Os partidos são importantes, mas há questões a serem discutidas fora desta dimensão. Unir pessoas, fazer alianças é algo essencial na democracia. Não apenas no interesse da conservação ou da produção e pode ajudar em outras situações. Como justificar uma aliança, uma bancada ruralista ou ambientalista, se não houver a briga clara e evidente a ser vencida? E uma vez bancada, algo diferente da agenda partidária, um poder paralelo, por que não usá-lo também em outras situações? Novamente a briga se justifica em parte fora dos seus fins.
A mídia está acostumada ao bem contra o mal, sejam quem forem o bem e o mal. Simplifica a mensagem, exige menos, é o que o leitor gosta de ler, o que vende. Novamente a briga e não os seus motivadores podem ser isolados.
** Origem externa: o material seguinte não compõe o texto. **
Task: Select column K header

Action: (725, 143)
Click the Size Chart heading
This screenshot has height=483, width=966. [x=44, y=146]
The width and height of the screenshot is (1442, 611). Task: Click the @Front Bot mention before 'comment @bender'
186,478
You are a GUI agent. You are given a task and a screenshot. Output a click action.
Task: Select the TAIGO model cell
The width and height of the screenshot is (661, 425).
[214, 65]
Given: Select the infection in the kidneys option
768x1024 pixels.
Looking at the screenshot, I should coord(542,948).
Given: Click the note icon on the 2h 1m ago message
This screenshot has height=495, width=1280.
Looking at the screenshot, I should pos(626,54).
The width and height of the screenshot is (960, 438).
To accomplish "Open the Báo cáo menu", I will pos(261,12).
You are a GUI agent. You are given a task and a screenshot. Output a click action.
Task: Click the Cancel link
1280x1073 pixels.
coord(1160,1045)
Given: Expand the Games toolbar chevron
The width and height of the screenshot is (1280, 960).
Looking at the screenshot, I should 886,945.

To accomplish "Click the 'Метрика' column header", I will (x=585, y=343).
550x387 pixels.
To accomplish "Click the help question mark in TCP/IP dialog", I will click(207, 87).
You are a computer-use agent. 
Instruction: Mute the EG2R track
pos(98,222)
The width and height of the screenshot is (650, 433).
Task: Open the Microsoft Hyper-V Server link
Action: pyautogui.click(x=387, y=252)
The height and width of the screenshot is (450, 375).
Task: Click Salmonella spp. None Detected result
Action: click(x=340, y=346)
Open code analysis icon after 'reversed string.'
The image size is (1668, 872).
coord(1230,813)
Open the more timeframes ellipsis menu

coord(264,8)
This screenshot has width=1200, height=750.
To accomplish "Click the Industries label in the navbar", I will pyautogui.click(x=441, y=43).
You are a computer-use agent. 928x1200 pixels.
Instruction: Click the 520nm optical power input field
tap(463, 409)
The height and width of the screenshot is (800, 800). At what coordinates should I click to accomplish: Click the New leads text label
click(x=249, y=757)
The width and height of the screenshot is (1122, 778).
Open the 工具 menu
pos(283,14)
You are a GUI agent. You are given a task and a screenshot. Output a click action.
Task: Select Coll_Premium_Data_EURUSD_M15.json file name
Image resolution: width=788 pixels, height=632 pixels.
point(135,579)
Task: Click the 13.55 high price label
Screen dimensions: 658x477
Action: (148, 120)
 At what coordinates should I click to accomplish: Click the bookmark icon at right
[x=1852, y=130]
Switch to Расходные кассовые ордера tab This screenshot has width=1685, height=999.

A lista poderia continuar, mas me deram seis mil toques, superados há dois parágrafos. Fica para você leitor, que agradeço por me acompanhar neste artigo, completá-la se quiser.
A briga como negócio ajudou a entender o que eu vi, presenciei e participei nas discussões sobre o Código Florestal, até o momento. Mas não vi apenas isto. Também vi pessoas seriamente comprometidas não com a briga como negócio, mas com a ampliação do enorme espaço de conciliação entre a natureza e a produção que é nossa responsabilidade, como sociedade, ampliar cada vez mais. Neste caso, espero que quem ganhe a briga sejam estas pessoas! Quem sabe também, se não houvesse a briga como negócio, os números seriam mais coincidentes.
* Gerd Sparovek é professor da Esalq/USP e em suas pesquisas trabalha com modelos que buscam compreender a dinâmica do uso da terra.